I've seen a code written by SSRS_ which answers these queries offline using what he calls $$$Kth$$$ $$$Li$$$ $$$Chao$$$ $$$Tree$$$.
You can check his code here: https://codeforces.me/contest/1866/submission/221707573
It is not a task, just something I was thinking of. Anything polynomial is good.
SSRS_, could you help with understanding?
For the special case when $$$K = 2$$$ you can split the functions randomly into two groups. The probability that the first and the second maximum will be in the same group is about 1/2. Do this 20 times and build 2 Li Chao trees (one for each group) for each iteration. Now, for the query, just go through the 20 iterations, and take the biggest element from the half which gives the lower maximum.
Not too useful for the general problem, but wanted to share it because I thought it was neat. Saw it in one IATI/Shumen task a few years ago (I think P5 from 2019).
This case was just recently in 1866K - Keen Tree Calculation
In my personal way of dodging cht/li-chao and inventing it every time during contest,I came up with two sets solution:Lets sort functions by $$$a_i$$$ and maintain only subset of items with descending $$$b_i$$$. With increasing $$$x$$$ some items will consume right neighbor. Every time last item in such set is maximum for current $$$x$$$.
To find second maximum we can send all removed items to second layer with same rules.
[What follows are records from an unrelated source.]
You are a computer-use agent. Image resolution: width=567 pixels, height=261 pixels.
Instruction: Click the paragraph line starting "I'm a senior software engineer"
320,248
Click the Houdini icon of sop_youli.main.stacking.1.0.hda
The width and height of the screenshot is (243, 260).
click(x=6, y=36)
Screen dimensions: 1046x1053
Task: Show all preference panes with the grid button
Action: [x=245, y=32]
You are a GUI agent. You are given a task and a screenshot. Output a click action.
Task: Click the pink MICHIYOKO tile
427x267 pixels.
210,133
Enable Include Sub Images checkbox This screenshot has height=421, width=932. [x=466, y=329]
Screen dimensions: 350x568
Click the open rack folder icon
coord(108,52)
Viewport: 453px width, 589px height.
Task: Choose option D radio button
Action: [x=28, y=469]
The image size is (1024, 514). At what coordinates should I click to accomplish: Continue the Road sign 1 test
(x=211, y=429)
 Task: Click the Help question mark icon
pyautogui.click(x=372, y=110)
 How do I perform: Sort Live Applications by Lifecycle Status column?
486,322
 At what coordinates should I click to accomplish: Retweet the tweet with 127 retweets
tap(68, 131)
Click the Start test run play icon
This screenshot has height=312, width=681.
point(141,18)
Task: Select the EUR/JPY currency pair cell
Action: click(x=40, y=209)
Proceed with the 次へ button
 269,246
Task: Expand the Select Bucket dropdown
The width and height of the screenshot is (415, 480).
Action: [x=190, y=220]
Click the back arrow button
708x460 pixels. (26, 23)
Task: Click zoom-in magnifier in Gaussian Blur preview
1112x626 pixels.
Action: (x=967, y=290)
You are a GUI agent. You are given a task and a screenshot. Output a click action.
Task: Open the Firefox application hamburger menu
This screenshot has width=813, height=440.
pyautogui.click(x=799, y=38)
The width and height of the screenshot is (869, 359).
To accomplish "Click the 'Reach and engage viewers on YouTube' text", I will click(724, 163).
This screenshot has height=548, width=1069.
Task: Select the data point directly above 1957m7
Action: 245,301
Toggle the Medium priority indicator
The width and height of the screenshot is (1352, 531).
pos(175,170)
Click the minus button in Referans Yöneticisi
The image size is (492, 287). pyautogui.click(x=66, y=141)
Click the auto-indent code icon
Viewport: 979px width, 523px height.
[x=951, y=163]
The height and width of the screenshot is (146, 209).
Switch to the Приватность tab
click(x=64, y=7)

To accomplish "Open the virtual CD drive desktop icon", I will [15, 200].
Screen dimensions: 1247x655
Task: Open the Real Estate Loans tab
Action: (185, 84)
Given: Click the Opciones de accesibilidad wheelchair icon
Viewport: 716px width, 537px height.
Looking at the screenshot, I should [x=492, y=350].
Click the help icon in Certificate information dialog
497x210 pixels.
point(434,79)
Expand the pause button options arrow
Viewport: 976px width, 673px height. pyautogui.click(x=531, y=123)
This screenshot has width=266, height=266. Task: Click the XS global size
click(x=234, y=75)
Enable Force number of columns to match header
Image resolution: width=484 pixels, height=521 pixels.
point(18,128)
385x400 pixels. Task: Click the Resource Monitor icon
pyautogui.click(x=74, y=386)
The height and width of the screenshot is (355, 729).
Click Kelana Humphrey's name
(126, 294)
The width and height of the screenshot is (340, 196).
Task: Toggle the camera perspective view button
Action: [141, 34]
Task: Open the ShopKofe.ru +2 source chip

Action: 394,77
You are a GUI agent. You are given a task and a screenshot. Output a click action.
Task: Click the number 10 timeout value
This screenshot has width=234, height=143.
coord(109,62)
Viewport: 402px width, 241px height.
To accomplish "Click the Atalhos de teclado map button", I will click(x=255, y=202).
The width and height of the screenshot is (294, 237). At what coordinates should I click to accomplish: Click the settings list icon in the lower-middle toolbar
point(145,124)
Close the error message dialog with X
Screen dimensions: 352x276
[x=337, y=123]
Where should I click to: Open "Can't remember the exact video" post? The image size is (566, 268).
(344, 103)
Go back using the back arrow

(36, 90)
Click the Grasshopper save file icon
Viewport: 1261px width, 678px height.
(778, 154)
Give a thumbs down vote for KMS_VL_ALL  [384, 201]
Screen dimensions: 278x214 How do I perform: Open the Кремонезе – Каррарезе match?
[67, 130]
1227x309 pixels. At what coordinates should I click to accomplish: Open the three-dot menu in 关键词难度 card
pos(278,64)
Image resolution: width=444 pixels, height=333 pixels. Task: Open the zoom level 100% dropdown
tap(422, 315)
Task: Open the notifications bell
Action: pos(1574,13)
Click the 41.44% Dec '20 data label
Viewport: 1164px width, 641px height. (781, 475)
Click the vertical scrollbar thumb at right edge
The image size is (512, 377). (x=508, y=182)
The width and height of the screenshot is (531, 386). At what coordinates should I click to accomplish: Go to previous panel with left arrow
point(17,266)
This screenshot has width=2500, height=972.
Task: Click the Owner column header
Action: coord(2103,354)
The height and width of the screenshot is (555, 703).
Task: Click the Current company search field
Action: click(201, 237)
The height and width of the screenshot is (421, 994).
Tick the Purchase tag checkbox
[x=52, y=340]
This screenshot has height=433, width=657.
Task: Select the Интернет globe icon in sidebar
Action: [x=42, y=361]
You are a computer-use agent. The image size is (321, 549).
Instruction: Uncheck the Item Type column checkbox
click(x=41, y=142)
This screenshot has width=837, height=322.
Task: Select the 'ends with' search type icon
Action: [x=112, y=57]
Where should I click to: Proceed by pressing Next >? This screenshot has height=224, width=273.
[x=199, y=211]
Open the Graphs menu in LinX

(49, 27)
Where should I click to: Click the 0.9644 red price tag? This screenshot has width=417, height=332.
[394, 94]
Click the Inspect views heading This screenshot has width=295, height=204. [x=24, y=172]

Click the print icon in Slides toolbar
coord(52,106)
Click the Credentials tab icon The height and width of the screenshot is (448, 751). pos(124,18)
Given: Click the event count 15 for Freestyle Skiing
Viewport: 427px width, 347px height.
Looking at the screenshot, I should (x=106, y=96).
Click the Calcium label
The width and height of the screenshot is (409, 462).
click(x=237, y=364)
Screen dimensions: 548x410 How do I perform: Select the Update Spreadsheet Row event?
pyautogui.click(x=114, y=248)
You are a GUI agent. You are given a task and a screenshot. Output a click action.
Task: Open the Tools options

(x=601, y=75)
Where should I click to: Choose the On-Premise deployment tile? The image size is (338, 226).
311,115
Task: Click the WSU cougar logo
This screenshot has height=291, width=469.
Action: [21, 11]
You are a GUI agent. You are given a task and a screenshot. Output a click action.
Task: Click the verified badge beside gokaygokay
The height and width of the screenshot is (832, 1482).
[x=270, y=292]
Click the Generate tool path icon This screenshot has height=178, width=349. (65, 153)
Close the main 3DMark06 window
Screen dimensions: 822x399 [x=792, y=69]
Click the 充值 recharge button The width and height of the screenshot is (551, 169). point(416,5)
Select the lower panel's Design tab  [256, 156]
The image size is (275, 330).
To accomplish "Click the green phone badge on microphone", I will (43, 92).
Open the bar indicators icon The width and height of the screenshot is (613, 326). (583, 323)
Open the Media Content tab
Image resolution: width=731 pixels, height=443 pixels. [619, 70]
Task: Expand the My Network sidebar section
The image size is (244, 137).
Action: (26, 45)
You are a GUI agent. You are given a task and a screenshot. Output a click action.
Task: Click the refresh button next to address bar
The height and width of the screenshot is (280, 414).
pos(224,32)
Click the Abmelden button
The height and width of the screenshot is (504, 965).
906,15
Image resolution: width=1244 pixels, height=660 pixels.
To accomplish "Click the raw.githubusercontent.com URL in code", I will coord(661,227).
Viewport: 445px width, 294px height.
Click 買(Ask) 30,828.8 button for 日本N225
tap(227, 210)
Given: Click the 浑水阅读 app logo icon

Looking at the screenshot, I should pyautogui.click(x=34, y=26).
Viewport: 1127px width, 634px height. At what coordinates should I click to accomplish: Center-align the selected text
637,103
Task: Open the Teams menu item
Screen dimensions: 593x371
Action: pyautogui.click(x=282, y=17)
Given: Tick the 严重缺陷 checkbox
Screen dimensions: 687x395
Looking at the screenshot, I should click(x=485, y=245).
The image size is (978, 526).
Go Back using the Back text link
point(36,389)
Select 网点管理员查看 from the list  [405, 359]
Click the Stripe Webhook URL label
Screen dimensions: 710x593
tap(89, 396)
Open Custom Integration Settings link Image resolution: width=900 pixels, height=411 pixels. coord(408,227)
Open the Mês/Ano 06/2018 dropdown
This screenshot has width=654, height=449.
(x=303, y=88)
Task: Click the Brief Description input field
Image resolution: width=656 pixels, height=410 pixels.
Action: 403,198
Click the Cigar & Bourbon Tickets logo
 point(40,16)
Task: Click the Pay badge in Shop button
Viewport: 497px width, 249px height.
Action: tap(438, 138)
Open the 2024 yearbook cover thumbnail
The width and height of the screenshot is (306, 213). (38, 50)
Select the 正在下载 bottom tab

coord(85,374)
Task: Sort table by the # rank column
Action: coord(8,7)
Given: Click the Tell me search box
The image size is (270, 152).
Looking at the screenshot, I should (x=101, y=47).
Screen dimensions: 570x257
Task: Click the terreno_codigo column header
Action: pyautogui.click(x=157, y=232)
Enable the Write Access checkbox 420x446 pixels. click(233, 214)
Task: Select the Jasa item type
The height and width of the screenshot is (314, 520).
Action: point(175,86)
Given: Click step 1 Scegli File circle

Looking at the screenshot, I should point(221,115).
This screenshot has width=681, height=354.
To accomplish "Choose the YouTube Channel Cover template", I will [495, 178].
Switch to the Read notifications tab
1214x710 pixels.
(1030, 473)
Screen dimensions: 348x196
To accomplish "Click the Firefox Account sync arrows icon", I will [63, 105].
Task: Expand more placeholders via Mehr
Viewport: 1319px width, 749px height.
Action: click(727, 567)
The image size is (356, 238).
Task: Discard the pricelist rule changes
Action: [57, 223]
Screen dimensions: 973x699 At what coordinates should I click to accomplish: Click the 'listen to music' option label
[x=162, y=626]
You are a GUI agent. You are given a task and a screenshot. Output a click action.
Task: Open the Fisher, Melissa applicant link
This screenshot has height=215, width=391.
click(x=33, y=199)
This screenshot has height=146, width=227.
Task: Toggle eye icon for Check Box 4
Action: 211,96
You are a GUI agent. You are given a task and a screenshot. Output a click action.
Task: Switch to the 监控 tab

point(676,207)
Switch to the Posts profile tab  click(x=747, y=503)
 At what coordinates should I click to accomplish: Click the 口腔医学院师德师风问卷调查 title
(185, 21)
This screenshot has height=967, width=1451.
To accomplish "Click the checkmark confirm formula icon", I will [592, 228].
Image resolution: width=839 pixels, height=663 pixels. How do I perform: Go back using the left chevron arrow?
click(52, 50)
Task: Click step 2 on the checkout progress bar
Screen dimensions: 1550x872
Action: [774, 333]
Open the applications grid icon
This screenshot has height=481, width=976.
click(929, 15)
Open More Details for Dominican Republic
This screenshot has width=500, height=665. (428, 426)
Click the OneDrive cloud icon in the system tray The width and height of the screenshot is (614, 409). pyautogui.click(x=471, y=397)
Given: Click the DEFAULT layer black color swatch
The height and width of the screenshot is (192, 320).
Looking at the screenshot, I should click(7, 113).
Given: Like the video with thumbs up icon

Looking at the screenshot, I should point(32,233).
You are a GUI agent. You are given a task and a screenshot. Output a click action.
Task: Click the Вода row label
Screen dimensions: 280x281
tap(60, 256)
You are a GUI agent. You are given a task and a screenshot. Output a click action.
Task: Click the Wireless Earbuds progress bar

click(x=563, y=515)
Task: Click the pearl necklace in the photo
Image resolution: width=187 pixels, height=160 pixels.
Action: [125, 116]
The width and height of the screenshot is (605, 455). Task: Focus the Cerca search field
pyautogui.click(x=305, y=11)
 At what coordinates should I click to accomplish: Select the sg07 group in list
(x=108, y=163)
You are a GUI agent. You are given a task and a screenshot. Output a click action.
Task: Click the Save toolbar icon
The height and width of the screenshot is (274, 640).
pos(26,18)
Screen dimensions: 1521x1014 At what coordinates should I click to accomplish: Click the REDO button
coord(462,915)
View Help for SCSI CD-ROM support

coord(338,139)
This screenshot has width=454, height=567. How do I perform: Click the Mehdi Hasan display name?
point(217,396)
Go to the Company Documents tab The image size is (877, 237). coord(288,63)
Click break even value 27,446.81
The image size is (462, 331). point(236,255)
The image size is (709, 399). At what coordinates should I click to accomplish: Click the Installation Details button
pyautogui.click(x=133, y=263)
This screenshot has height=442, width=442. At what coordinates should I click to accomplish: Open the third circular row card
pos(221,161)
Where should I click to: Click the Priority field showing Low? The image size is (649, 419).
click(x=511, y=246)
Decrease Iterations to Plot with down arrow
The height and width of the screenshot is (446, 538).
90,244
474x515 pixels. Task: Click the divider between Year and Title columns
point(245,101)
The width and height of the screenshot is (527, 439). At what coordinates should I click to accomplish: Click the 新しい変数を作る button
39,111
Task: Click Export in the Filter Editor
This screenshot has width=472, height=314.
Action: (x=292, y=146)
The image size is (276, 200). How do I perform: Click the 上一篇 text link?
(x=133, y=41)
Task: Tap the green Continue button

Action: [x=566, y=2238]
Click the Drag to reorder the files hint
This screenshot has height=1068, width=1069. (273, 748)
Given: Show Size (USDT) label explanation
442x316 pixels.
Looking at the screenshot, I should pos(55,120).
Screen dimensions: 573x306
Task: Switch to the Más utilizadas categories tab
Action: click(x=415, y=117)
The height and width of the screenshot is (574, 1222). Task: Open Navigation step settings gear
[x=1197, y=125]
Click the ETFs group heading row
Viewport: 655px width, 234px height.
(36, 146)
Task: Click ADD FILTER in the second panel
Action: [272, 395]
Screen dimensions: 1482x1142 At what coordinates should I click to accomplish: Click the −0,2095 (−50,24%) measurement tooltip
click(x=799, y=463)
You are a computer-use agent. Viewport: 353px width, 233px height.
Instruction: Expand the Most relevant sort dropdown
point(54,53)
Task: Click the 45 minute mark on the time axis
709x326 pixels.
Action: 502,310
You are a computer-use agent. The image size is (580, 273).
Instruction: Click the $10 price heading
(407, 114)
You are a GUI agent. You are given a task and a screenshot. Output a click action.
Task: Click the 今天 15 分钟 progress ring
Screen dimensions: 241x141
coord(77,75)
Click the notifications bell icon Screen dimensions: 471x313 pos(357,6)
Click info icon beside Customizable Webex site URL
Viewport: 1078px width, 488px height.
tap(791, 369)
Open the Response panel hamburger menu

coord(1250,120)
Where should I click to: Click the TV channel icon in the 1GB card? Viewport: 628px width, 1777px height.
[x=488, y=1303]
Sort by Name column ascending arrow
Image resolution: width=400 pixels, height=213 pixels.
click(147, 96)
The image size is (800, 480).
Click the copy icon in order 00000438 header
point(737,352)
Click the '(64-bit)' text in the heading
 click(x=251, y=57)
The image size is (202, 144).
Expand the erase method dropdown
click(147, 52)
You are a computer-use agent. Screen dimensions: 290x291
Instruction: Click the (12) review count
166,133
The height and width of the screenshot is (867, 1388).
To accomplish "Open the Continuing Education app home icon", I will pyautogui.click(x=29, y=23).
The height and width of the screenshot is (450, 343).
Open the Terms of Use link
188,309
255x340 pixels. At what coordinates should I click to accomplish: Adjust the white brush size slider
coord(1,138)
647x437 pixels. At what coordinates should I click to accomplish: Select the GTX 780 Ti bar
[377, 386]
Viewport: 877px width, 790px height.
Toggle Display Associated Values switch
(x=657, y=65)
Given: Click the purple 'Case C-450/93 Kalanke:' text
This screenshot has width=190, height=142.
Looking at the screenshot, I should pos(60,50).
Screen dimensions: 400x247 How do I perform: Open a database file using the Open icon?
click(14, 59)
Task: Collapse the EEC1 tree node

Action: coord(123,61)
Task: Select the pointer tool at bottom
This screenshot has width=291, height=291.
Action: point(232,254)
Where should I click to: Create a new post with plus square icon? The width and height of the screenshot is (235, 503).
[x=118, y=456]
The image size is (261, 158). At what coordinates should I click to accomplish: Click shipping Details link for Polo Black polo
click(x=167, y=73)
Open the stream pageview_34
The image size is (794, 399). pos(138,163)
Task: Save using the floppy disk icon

By means of "good enough", I think if $$$K$$$ does not have a clear bound, then the third solution is optimal. In fact it is equivalent to the time complexity of a kinetic sorted list. If $$$K$$$ is bounded, then while I did not prove this, I think $$$O(NK \log K+N\log^2N+Q\log Q)$$$ should be possible. Consider maintaining a kinetic sorted set AND a kinetic heap at the same time. There can be only $$$O(NK)$$$ intersections between the $$$K$$$ largest elements, so we consider the $$$K$$$ largest elements and the rest separately. For the $$$K$$$ largest elements, we use a sorted list. For the rest, we use a kinetic heap. The kinetic sorted list must deal with $$$O(NK)$$$ events, and each event needs $$$O(\log K)$$$ time. The kinetic heap must deal with $$$O(N \log N)$$$ events, and each event needs $$$O(\log N)$$$ time. Therefore the total time complexity should be $$$O(NK \log K + N \log^2 N)$$$, and $$$O(Q \log Q)$$$ for sorting the queries.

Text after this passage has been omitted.